• _Exercise prompt_: Copy out the lines from the one containing "Click the rain" up to and including the one containing "will [x=31, y=433].", reproducing each exactly.

• _Data entries_:
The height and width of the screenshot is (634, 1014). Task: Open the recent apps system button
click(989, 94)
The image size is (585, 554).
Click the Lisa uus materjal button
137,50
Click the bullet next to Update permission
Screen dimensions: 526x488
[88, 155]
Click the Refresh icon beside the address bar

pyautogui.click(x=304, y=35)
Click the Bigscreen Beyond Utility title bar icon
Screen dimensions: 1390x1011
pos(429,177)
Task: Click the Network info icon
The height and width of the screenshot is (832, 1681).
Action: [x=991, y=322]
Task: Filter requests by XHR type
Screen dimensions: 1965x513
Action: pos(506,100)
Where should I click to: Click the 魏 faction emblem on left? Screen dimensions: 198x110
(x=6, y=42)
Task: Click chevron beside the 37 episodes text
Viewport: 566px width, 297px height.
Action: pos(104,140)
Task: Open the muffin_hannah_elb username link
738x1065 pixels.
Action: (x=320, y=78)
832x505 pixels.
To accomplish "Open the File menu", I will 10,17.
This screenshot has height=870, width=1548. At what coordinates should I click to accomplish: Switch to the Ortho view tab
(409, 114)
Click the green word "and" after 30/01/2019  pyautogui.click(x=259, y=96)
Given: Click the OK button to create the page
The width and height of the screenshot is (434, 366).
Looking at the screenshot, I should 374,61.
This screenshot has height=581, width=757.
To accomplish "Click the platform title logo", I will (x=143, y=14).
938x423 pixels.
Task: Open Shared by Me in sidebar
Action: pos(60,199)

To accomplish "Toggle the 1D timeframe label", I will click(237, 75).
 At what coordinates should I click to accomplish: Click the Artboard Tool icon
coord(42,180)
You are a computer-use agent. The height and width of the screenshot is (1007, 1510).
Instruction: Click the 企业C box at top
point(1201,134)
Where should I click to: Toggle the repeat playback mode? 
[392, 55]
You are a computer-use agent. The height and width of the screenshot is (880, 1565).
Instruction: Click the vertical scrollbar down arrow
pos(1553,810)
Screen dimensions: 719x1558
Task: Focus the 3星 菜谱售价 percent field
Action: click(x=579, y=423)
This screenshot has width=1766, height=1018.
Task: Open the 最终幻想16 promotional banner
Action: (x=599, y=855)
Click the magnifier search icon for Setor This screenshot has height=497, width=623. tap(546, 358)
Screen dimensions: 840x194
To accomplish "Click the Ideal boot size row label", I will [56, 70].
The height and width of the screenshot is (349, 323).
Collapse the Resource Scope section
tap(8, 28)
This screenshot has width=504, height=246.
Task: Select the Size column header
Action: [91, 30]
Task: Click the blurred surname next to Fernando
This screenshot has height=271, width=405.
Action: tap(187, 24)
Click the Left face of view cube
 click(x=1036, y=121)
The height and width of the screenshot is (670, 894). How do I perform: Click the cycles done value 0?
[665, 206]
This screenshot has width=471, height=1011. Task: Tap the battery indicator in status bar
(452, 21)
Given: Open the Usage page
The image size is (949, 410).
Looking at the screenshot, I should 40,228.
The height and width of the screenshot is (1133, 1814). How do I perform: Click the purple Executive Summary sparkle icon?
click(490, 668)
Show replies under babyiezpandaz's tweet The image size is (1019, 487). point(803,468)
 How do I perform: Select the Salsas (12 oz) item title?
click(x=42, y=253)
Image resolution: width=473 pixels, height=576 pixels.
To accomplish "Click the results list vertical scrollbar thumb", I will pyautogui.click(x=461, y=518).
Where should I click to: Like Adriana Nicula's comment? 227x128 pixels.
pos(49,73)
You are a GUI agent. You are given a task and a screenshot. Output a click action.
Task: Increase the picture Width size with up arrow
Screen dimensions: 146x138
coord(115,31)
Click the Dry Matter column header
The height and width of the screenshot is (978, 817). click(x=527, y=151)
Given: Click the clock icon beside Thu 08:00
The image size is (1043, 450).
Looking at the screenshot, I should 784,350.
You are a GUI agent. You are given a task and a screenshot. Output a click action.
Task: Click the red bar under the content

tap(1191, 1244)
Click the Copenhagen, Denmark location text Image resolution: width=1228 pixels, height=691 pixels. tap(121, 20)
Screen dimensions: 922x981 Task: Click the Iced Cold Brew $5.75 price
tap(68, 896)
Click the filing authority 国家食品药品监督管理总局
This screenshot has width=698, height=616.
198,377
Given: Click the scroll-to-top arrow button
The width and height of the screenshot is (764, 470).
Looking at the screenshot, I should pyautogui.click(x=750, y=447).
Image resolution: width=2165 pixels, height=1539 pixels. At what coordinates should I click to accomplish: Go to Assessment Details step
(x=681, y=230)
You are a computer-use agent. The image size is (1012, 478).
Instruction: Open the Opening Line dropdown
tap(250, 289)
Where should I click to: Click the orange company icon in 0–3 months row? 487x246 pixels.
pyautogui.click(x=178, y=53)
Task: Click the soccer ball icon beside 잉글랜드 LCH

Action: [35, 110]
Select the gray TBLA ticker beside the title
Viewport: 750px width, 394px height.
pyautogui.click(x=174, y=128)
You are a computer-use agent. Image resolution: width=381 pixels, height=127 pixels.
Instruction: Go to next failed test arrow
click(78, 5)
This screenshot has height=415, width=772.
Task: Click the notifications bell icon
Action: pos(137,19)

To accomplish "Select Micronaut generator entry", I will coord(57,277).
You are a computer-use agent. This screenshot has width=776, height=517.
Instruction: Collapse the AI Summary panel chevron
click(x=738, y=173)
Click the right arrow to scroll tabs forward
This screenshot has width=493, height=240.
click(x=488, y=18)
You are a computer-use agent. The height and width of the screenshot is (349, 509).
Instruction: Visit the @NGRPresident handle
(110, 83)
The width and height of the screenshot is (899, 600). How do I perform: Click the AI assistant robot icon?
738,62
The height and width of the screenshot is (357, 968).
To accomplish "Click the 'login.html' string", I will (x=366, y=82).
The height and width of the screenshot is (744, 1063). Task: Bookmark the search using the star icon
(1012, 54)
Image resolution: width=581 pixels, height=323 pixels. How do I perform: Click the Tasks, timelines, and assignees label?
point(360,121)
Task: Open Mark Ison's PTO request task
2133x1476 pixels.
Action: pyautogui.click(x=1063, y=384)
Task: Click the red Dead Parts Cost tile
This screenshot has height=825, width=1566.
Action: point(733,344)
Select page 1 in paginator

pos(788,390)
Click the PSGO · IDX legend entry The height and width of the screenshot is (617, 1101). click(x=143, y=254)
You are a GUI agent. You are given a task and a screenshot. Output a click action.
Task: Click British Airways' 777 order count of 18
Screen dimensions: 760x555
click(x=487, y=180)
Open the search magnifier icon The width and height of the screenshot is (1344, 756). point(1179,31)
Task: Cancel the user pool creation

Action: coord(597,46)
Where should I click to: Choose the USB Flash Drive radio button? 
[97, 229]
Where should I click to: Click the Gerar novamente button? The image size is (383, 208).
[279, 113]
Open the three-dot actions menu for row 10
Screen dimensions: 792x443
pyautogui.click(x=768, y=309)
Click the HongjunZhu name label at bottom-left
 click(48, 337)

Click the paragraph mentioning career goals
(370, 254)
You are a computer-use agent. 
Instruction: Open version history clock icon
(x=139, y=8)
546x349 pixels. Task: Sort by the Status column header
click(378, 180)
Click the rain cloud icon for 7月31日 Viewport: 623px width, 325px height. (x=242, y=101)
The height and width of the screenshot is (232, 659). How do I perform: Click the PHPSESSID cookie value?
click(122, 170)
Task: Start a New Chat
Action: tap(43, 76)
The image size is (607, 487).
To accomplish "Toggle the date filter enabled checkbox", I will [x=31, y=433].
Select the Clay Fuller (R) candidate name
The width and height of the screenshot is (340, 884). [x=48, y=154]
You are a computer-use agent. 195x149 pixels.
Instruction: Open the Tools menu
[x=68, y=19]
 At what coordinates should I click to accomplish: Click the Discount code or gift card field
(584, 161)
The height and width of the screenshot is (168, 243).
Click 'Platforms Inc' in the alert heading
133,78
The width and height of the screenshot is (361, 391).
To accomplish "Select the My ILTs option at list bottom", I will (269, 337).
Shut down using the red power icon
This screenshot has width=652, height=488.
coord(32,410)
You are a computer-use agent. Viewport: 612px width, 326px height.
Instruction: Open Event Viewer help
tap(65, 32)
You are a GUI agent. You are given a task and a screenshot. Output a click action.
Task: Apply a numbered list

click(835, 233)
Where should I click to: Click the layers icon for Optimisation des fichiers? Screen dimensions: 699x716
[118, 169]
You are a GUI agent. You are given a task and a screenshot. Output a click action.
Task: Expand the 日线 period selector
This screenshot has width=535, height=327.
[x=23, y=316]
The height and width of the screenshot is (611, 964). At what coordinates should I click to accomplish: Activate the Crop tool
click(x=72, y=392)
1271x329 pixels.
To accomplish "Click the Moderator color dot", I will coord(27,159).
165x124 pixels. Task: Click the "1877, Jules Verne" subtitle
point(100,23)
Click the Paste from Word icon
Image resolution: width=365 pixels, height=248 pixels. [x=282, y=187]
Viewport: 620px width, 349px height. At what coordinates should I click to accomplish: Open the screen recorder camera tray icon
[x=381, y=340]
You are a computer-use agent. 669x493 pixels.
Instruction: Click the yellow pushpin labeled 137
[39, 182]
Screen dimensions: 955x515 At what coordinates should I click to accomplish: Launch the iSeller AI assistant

• _Worked answer_:
Click the rain cloud icon for 7月31日 Viewport: 623px width, 325px height. (x=242, y=101)
The height and width of the screenshot is (232, 659). How do I perform: Click the PHPSESSID cookie value?
click(122, 170)
Task: Start a New Chat
Action: tap(43, 76)
The image size is (607, 487).
To accomplish "Toggle the date filter enabled checkbox", I will [x=31, y=433].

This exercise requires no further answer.